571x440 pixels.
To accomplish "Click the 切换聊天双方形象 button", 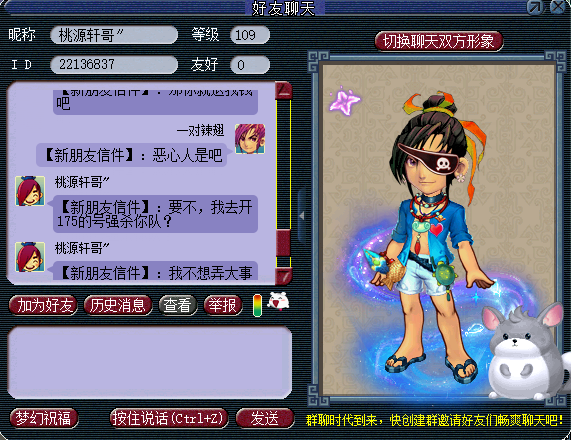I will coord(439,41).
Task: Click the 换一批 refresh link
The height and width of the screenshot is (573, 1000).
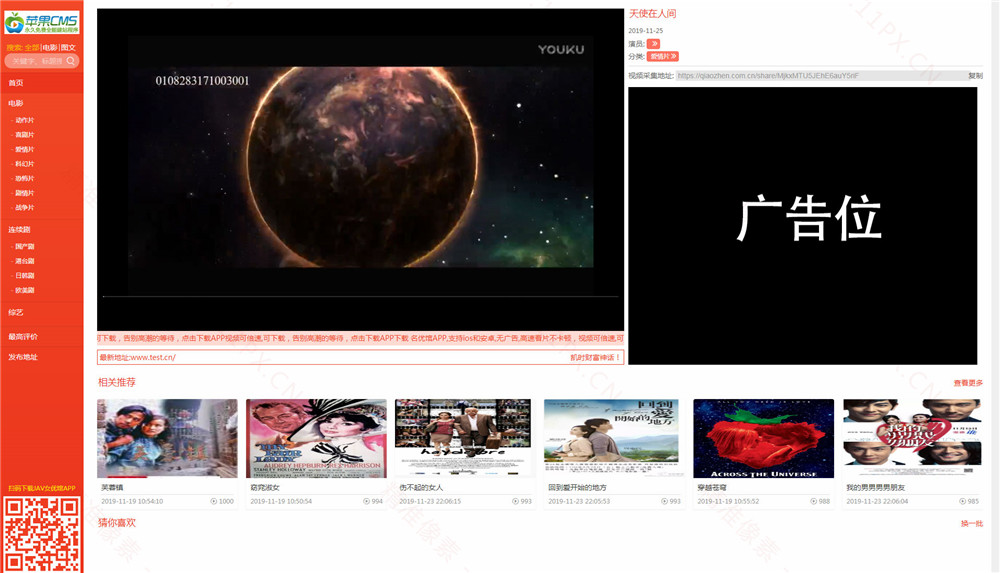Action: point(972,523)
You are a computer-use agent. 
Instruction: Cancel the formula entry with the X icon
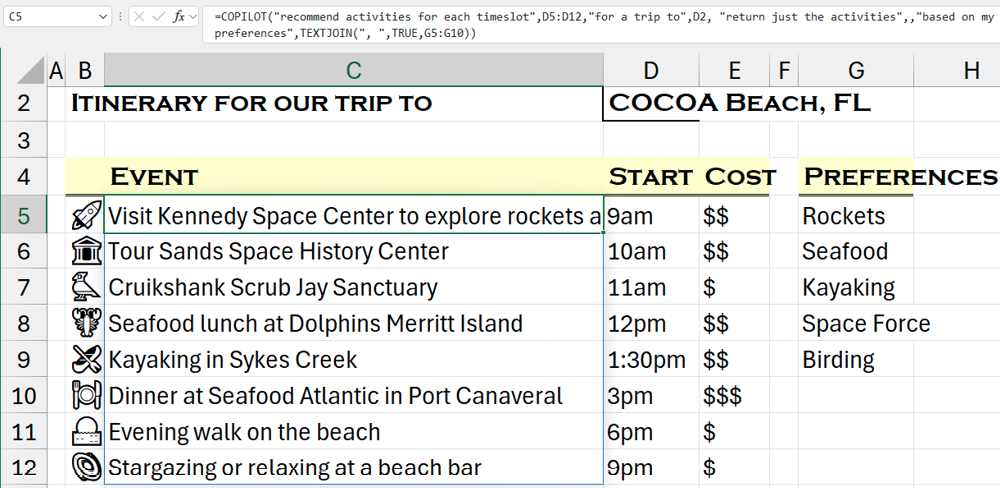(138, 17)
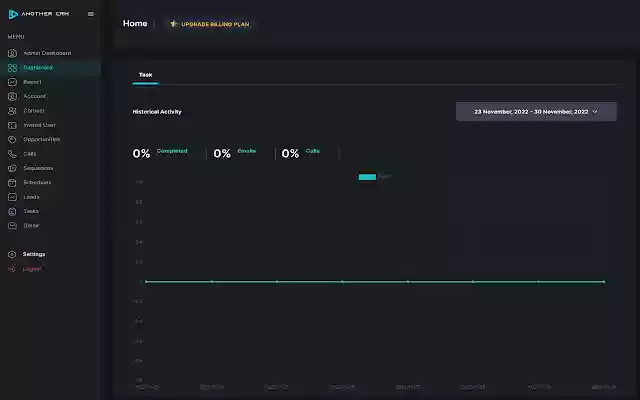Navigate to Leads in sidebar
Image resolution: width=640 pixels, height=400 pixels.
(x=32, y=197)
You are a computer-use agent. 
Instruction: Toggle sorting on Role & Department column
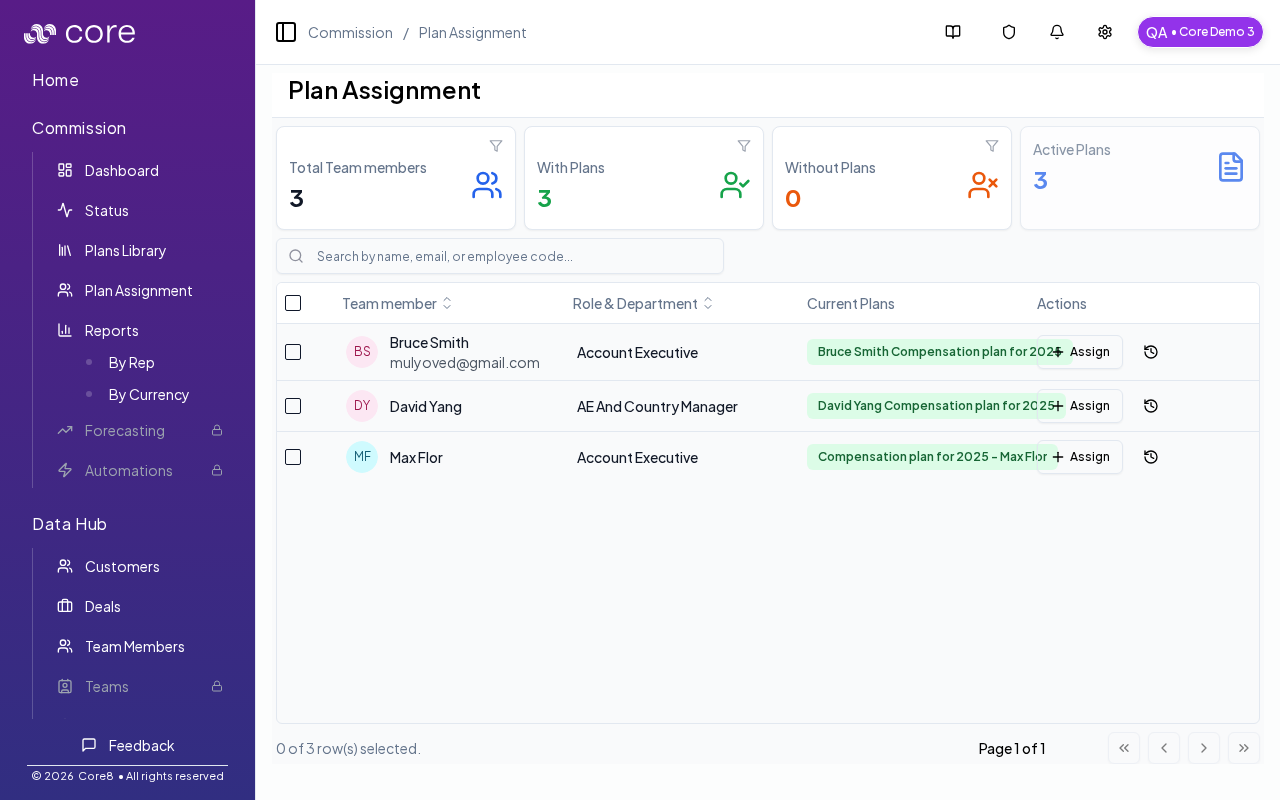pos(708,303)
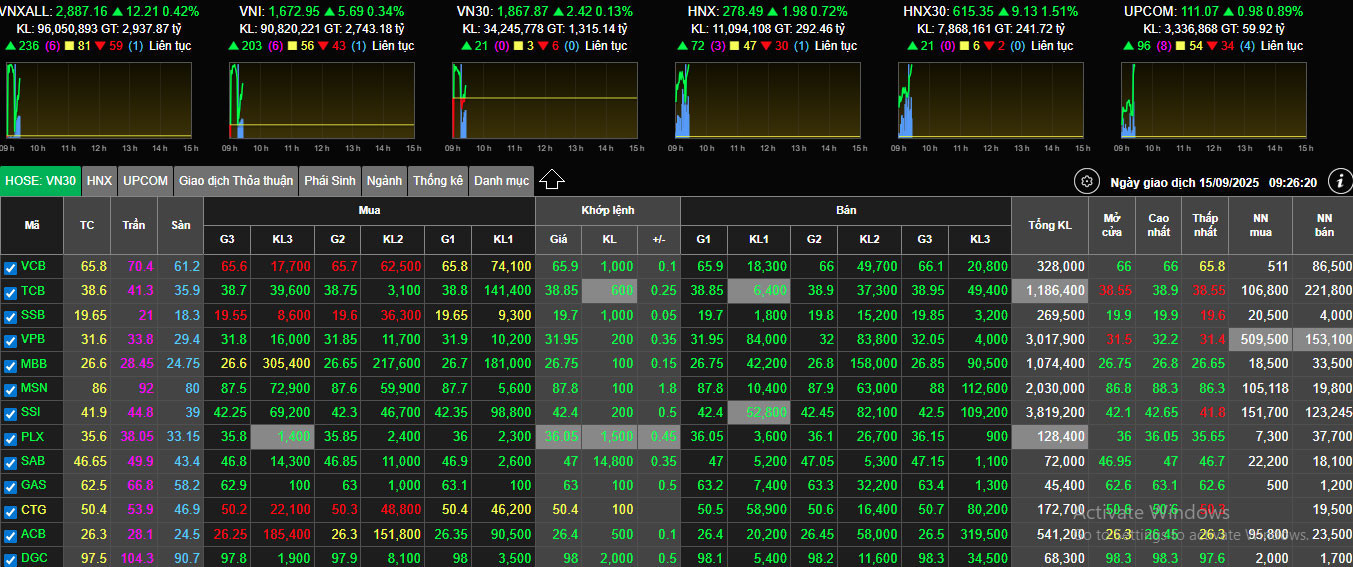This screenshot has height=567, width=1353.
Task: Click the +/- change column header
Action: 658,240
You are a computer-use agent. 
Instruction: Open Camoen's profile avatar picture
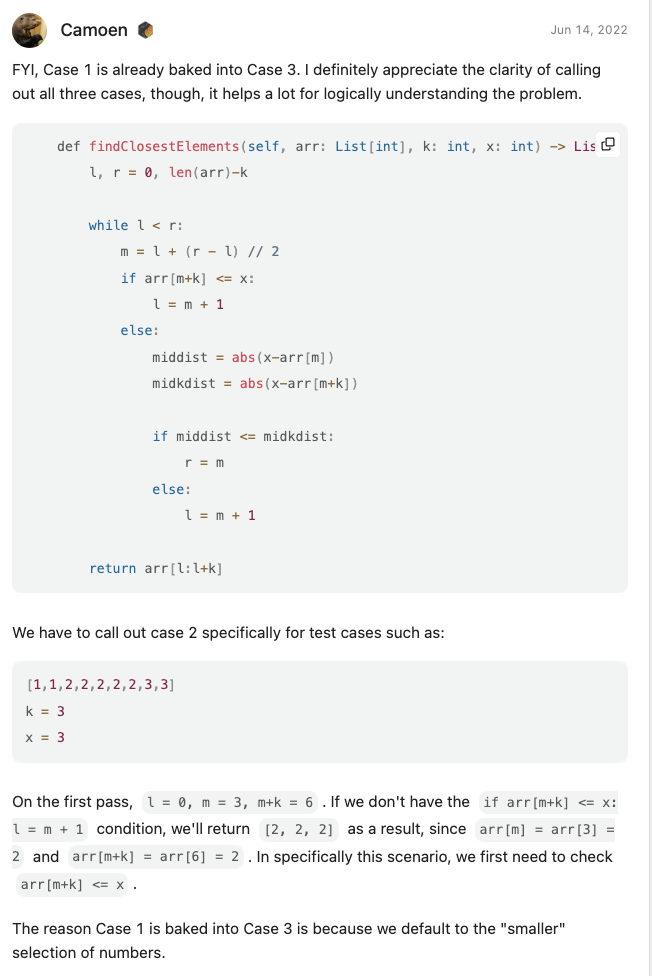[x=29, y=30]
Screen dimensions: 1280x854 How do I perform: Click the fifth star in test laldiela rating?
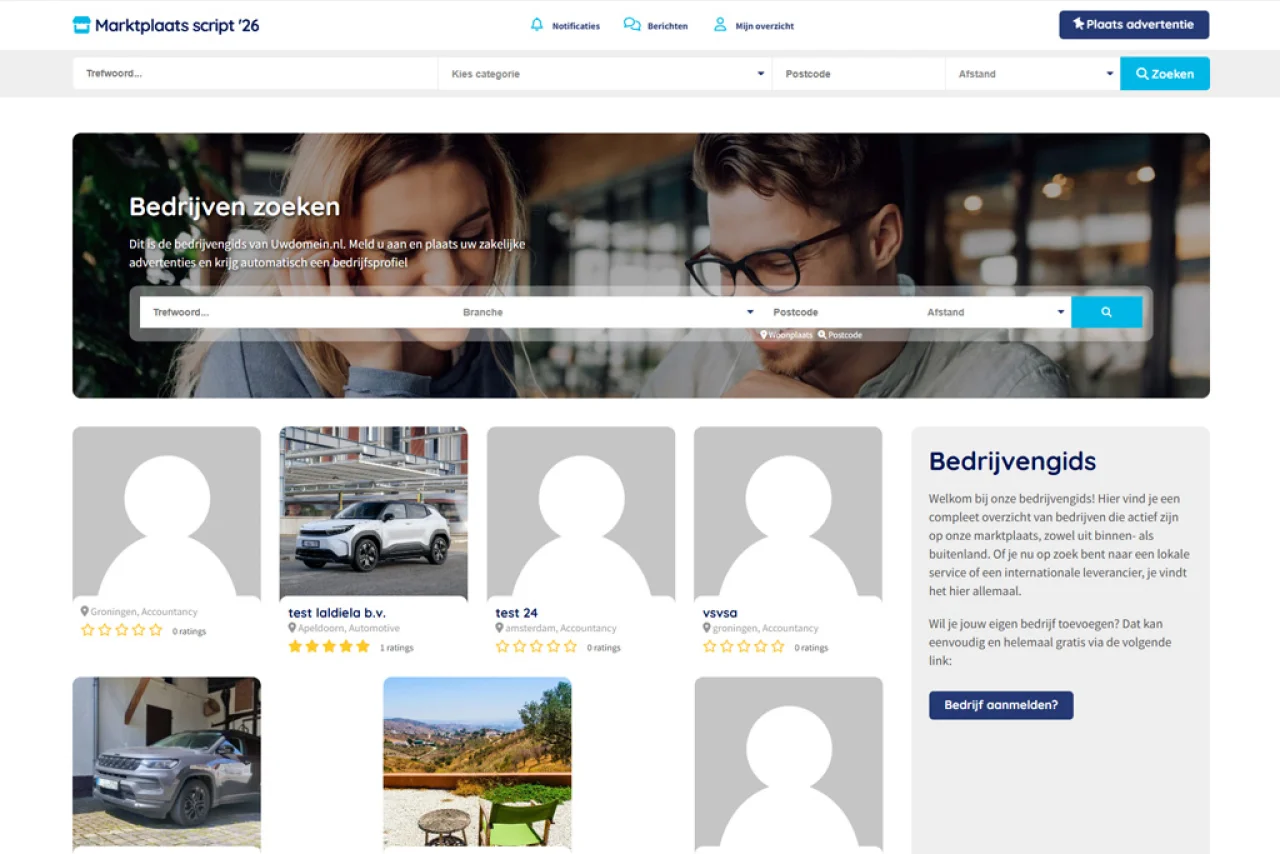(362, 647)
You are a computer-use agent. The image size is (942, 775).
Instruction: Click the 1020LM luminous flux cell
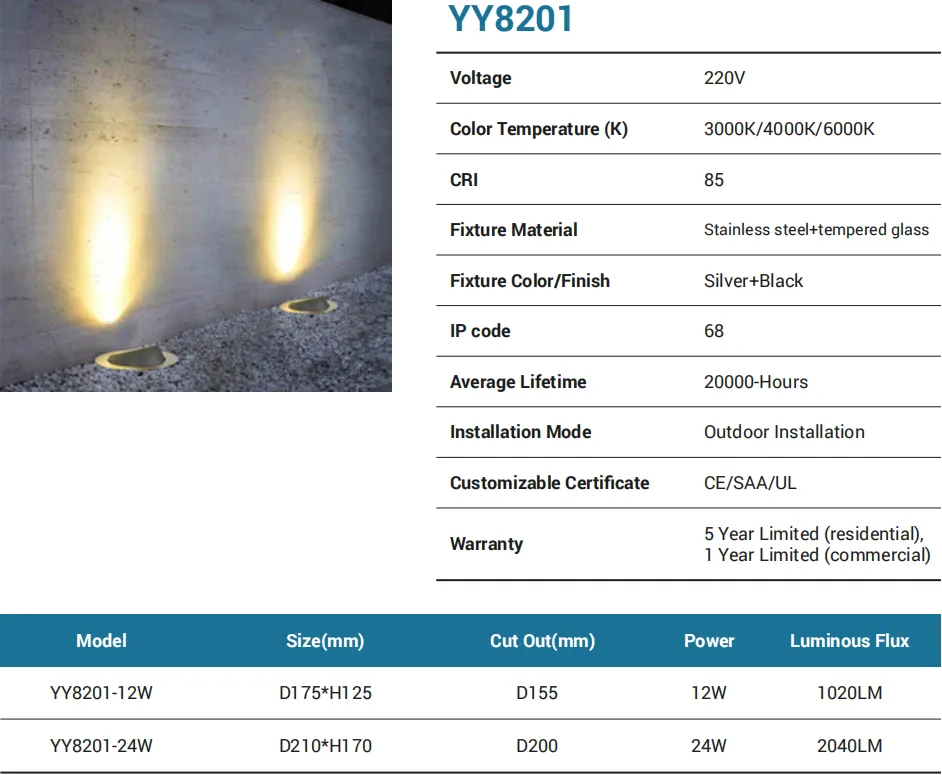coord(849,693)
──────────────────────────────
EXERCISE BRIEF.
Line by line, reproduce exactly the lines from the one containing "Instruction: Cancel the" through the final line of the material, both included, leaving every picture out.

RESULT.
Instruction: Cancel the formula entry with the X icon
(138, 17)
Navigate to Leads in sidebar
Image resolution: width=640 pixels, height=400 pixels.
(x=32, y=197)
You are a computer-use agent. 
Instruction: Toggle sorting on Role & Department column
pos(708,303)
This screenshot has height=567, width=1353.
Task: Click the +/- change column header
Action: 658,240
You are a computer-use agent. 
Instruction: Open Camoen's profile avatar picture
[x=29, y=30]
Screen dimensions: 1280x854 How do I perform: Click the fifth star in test laldiela rating?
(362, 647)
You are a computer-use agent. The image size is (942, 775).
Instruction: Click the 1020LM luminous flux cell
coord(849,693)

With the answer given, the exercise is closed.